Longhaired dogs: Once a month
Medium-haired dogs: Once at 4 or 6 weeks
Shorthaired dogs: Once at 6 or 8 weeks


-Brushing: Choose a brush ideal for your dog’s coat type. Remove excess hair, dust, or other dirt. You can brush the dog before the bath to remove the loose fur and during the bath.

-Shampoo: The type of shampoo to use varies according to the kind of hair and is a crucial element to consider when bathing because there are different hairs with different hydration needs. Do not use shampoos for people, as shampoos for dogs contain tolerable substances for their skin, unlike shampoo for people.

Note: Completely remove the shampoo to avoid itching or dryness of the skin.

-Water temperature: Avoid very high and very low temperatures. Use warm water, but never forget the season.

-Safety: Dogs tend to slip in the bathtub, so it must be appropriately secured. Choose to put towels on the bathtub floor to give the dog security and make it feel comfortable.

-Drying: Use towels in the hottest months of the year to absorb excess water and a dryer in the coldest months to dry your dog completely. Be careful when drying, so you don’t burn the skin! Move the dryer away slightly and keep a safe distance.

-Ears: The ears must be protected when bathing since the entrance of water can cause otitis in the animal. When washing, be especially careful with the ear canal and clean the inside with a suitable product. Do not use cotton swabs, cotton, or water or shampoo directly.

Give your dog time to get used to the bath. Some dogs get tense and scared, so calm your pup and take your time to complete the task. Avoid negative tones of voice, so you don’t scare the animal, and wet it calmly.

The famous dry bath

As its name implies, dry shampoo is a shampoo that does not need water. It is ideal for cleaning the dog in times with lower temperatures and for quick action in the hygiene of the animal.

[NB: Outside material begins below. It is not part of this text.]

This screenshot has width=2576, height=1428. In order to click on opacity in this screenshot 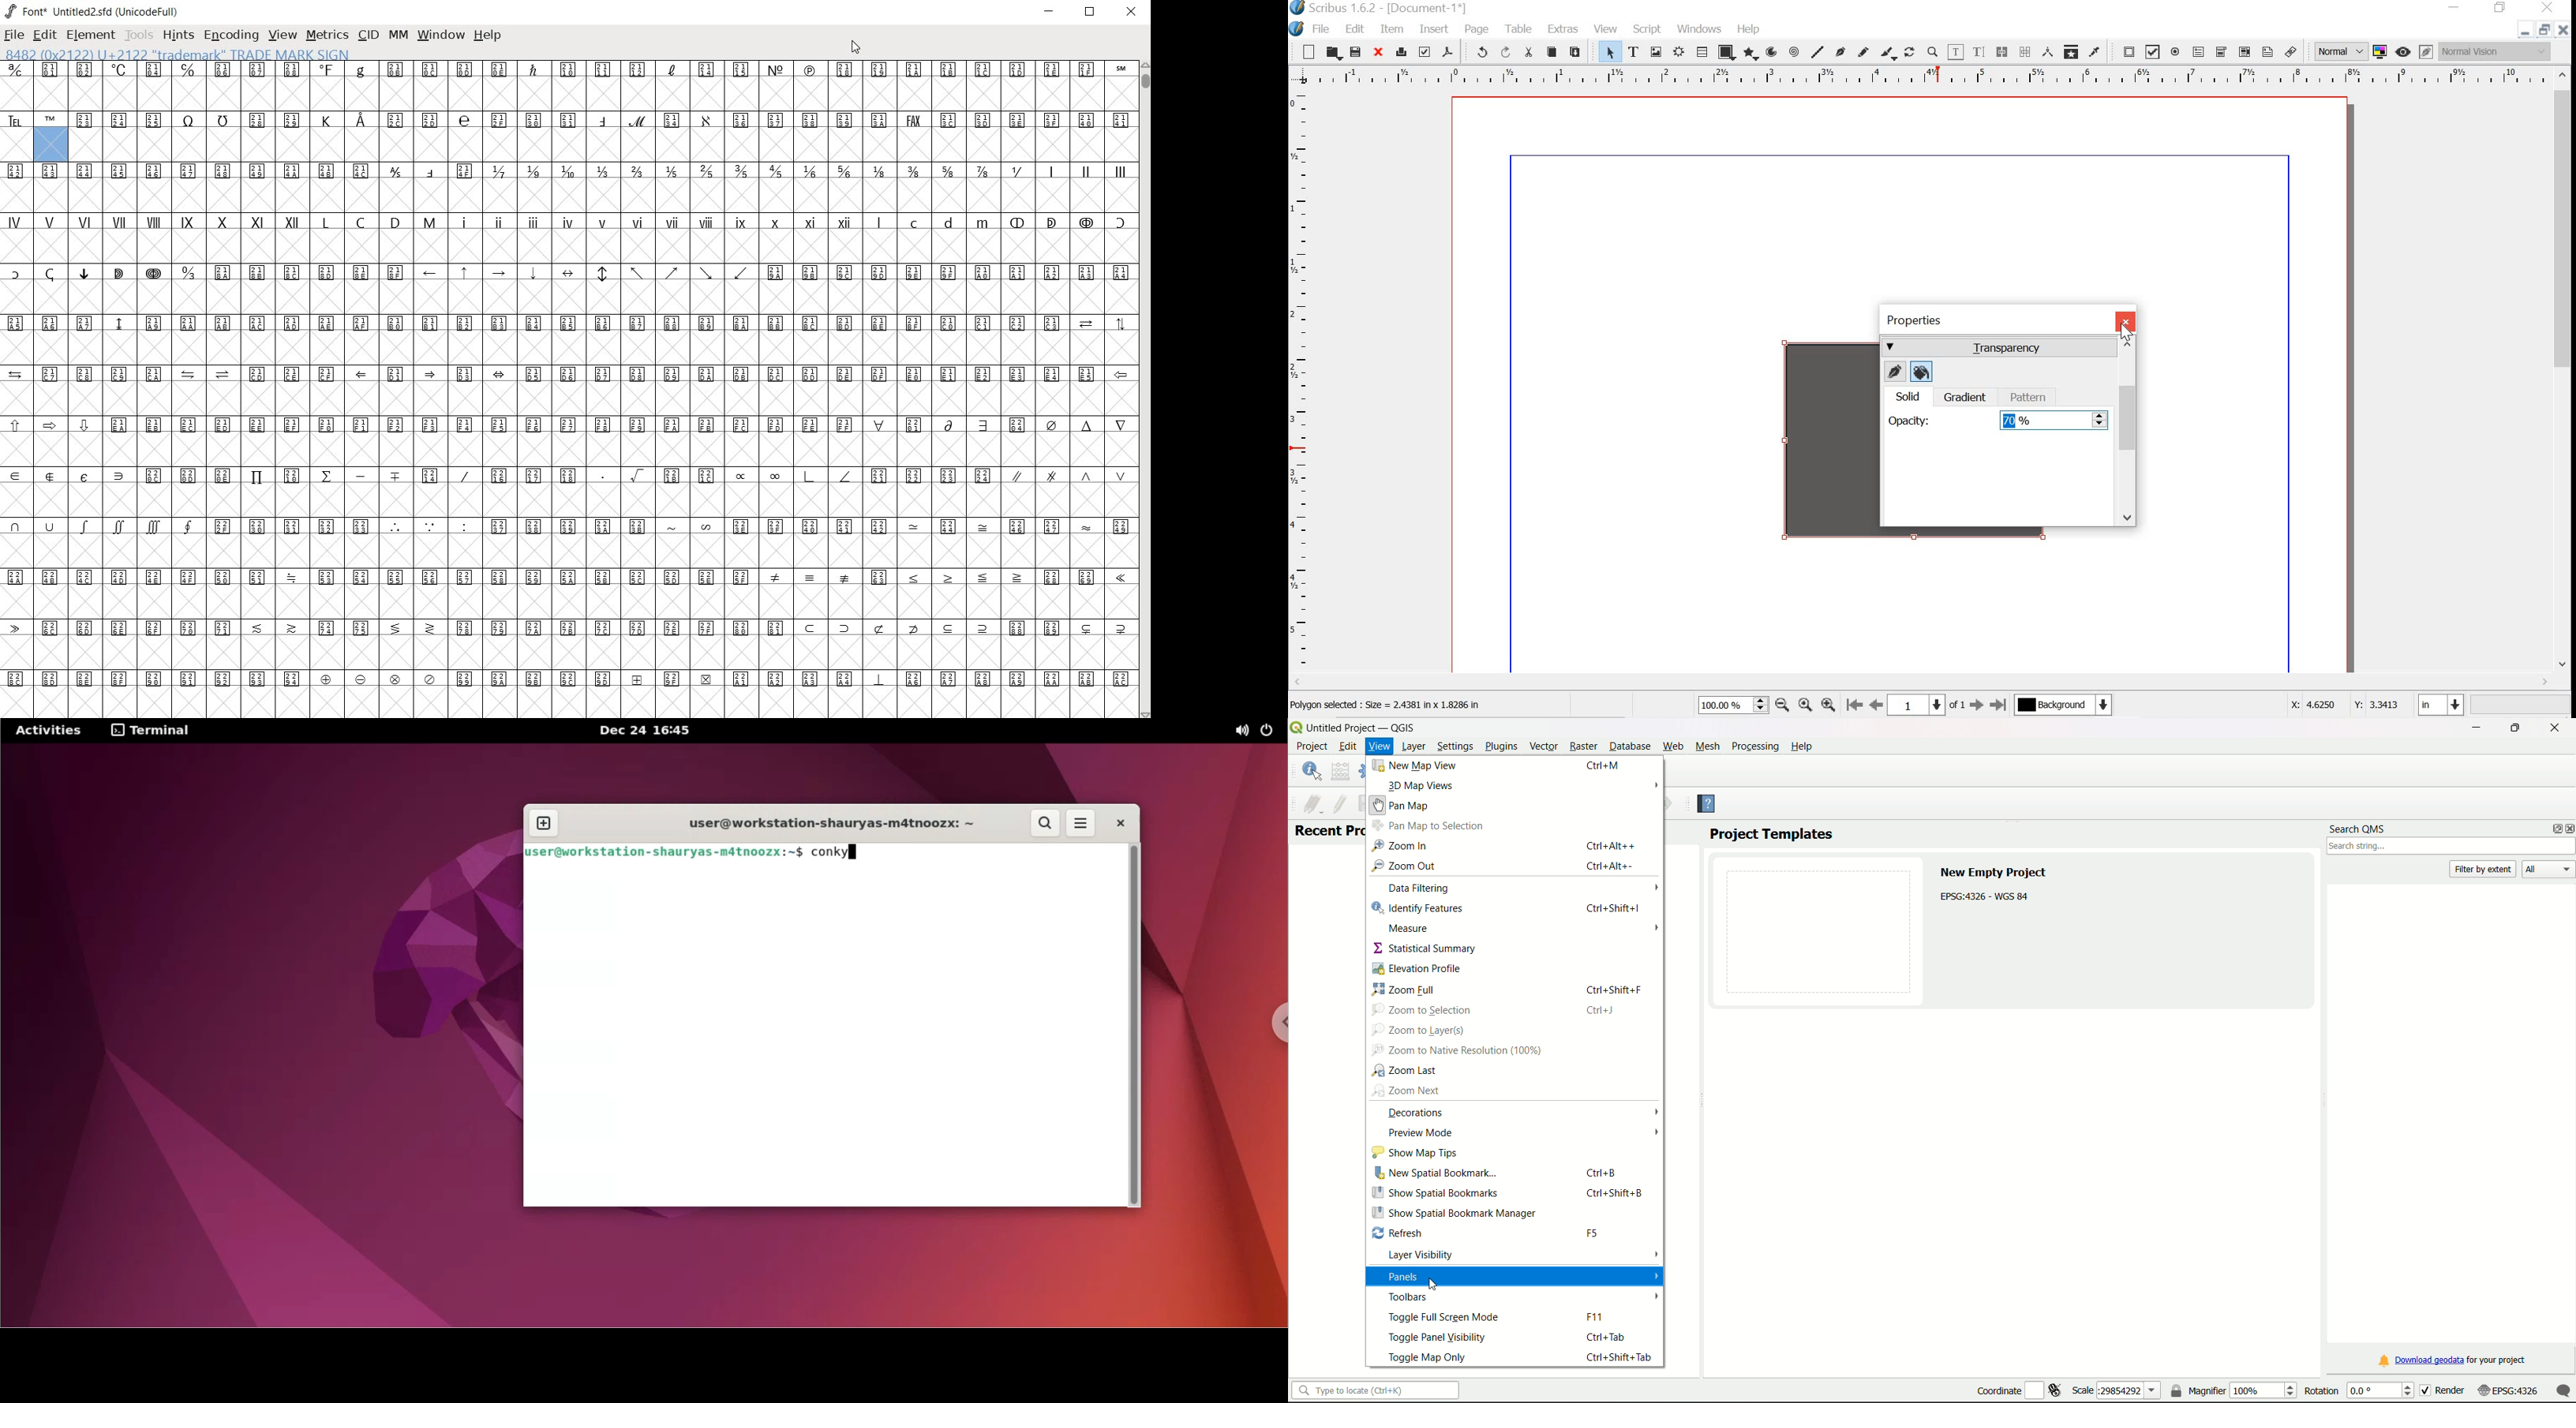, I will do `click(1908, 422)`.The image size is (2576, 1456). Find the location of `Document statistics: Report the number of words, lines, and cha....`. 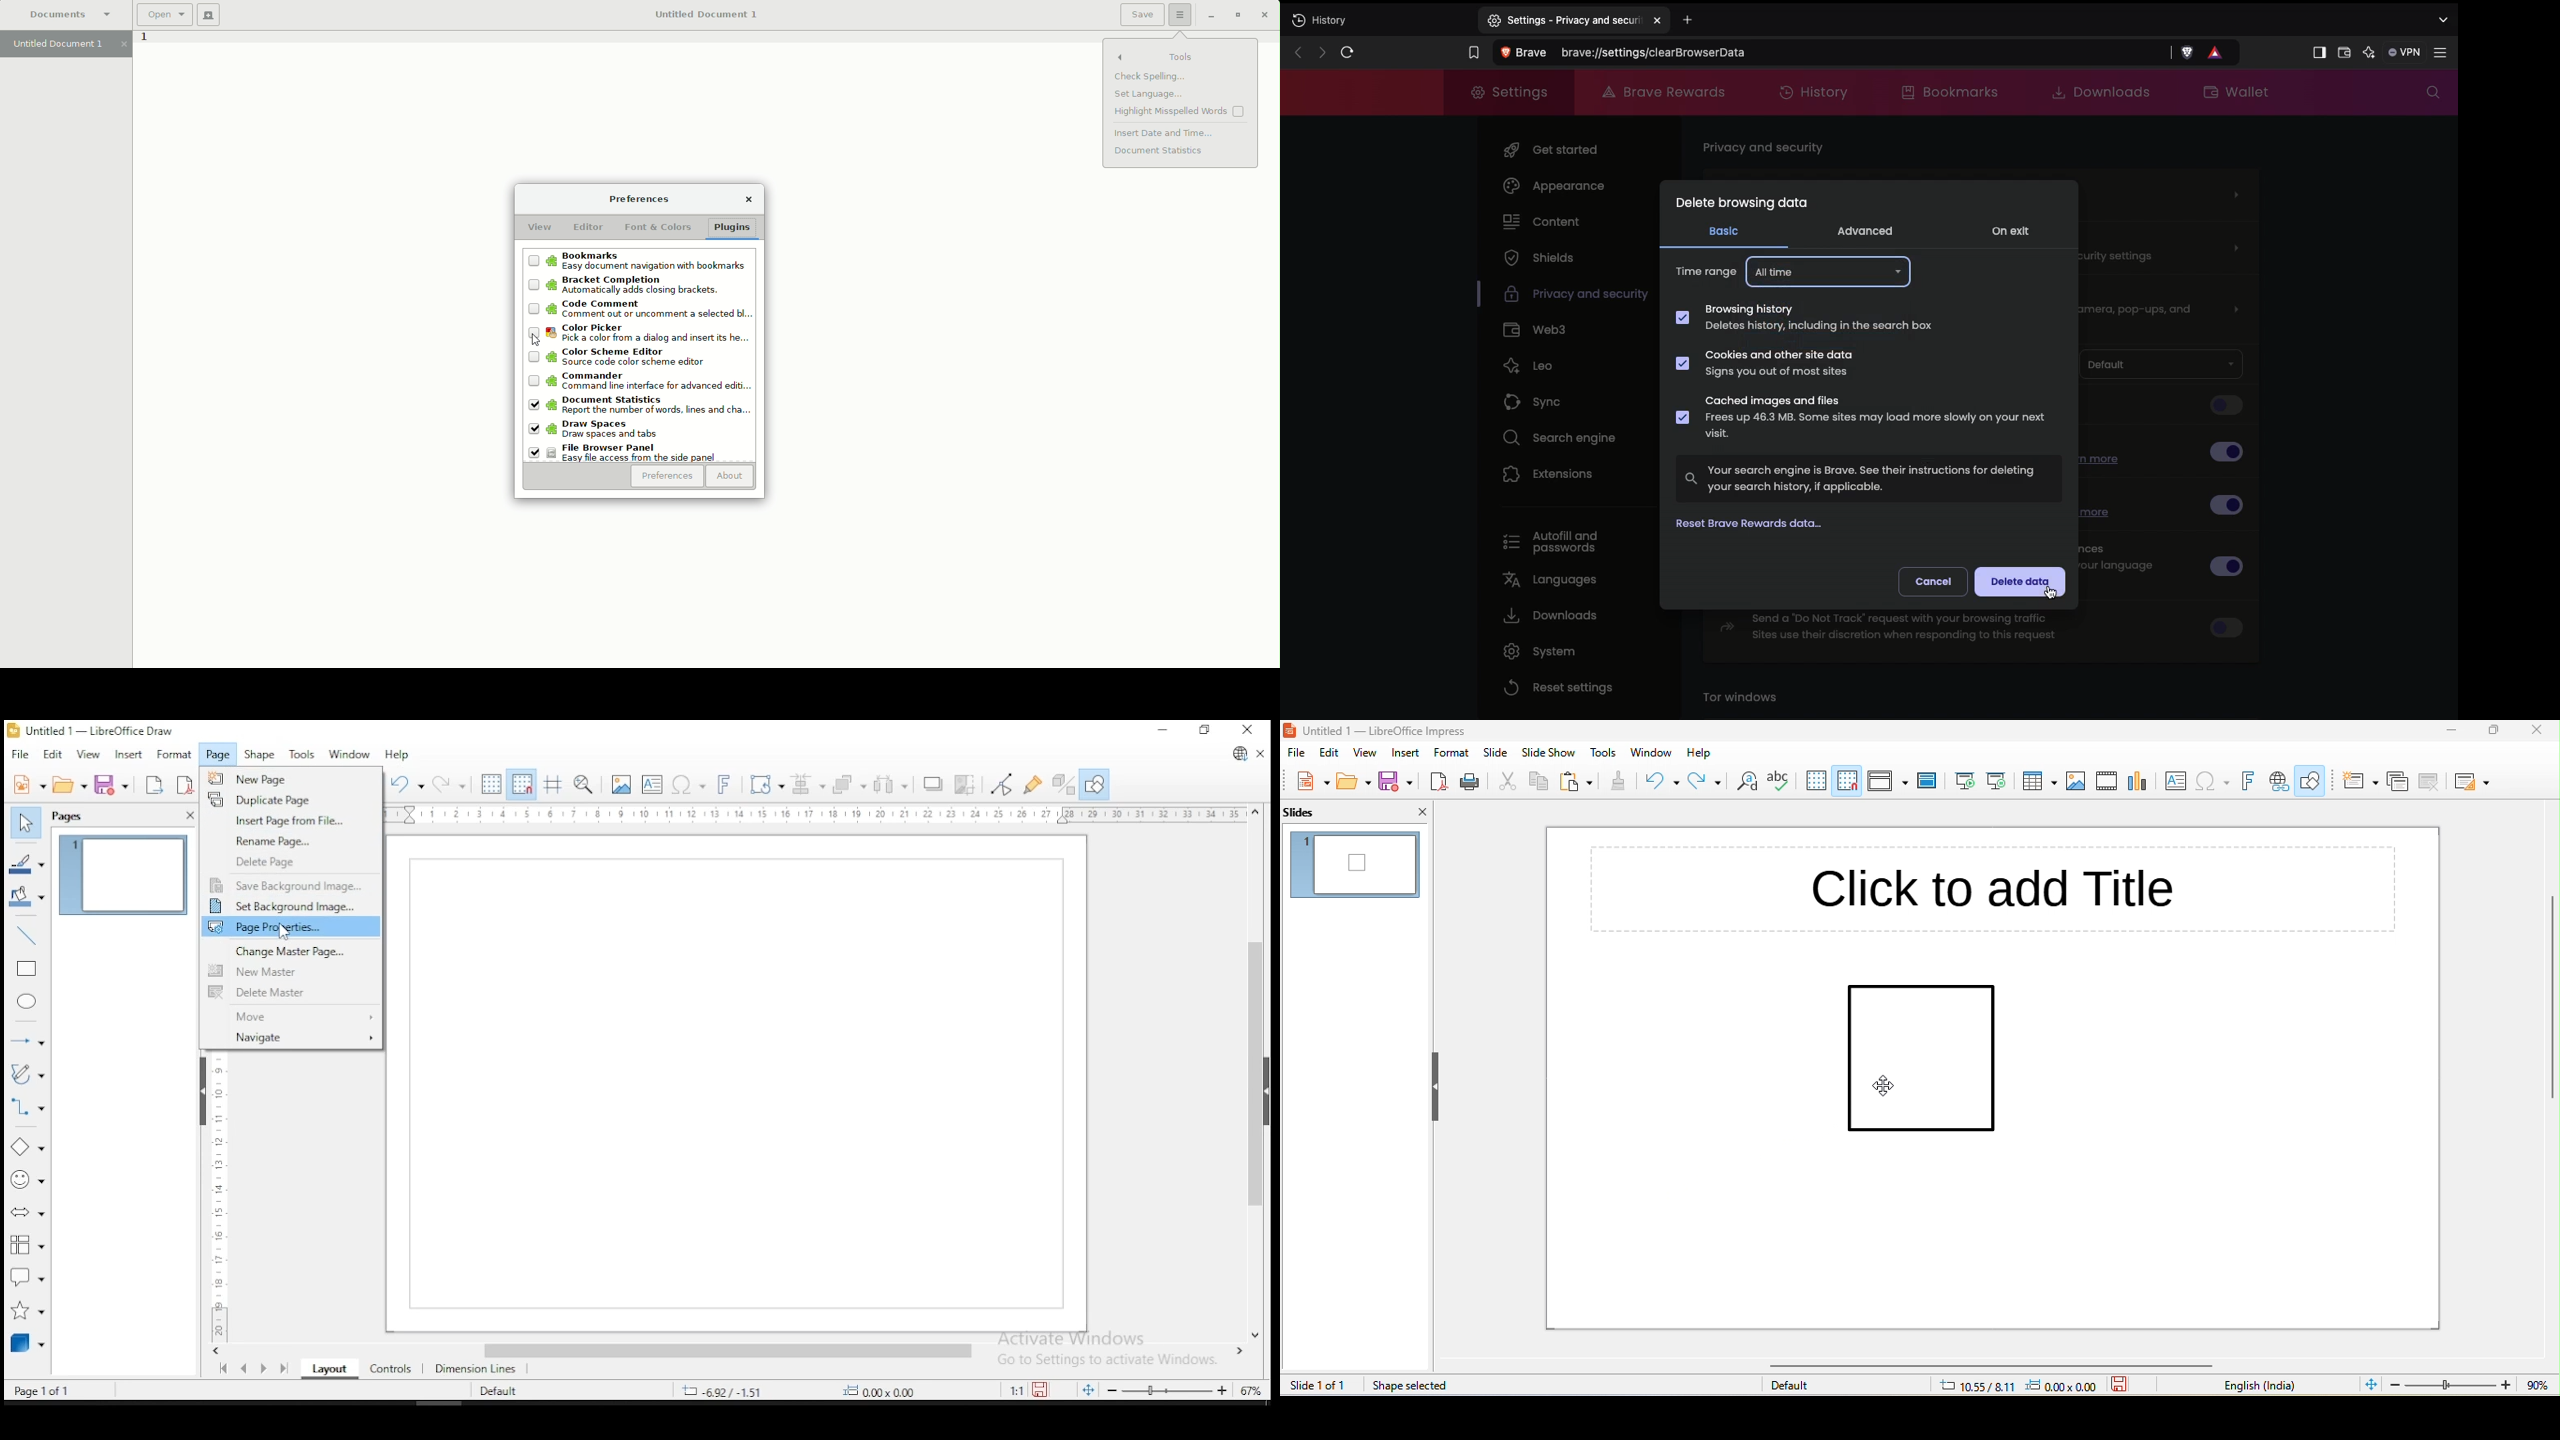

Dry shampoos clean and moisturize the coat, fighting dirt and odors that insist on not leaving. Of course, dry shampoo is unlikely to be successful if the dog walks in the mud. In these cases, the best thing to do is to use water, but dry shampoo is efficient for specific instances in which it is just a more pungent hair smell, or the hair needs extra shine. This is also a valid option for sick dogs or dogs going through a post-operative period.

Advantages of dry shampoo:

-It’s great for winter, so the dog doesn’t get cold.
-The shampoo is safe and efficient.
-Can be used on dogs of any age.
-It is a practical and fast process.
-Neutralizes odors and perfumes without harming pores and hair.
-Keep the dog sanitized.

Bath with dry shampoo

In the same way as baths with water, baths with dry shampoo should be preceded by a good brushing to remove dead hair and possible knots.

Dry shampoo should then be applied to the body, except for the head. We advise you to consult the product instructions to use the shampoo correctly. The bath should end with another brushing to remove shampoo residues and even new knots that may have been created.


In any bathing options, reassure your dog and cuddle him so that he relaxes and becomes comfortable. Although some dogs show fear at first, this is a task that they quickly get used to, being a matter of time before they become fully familiarized.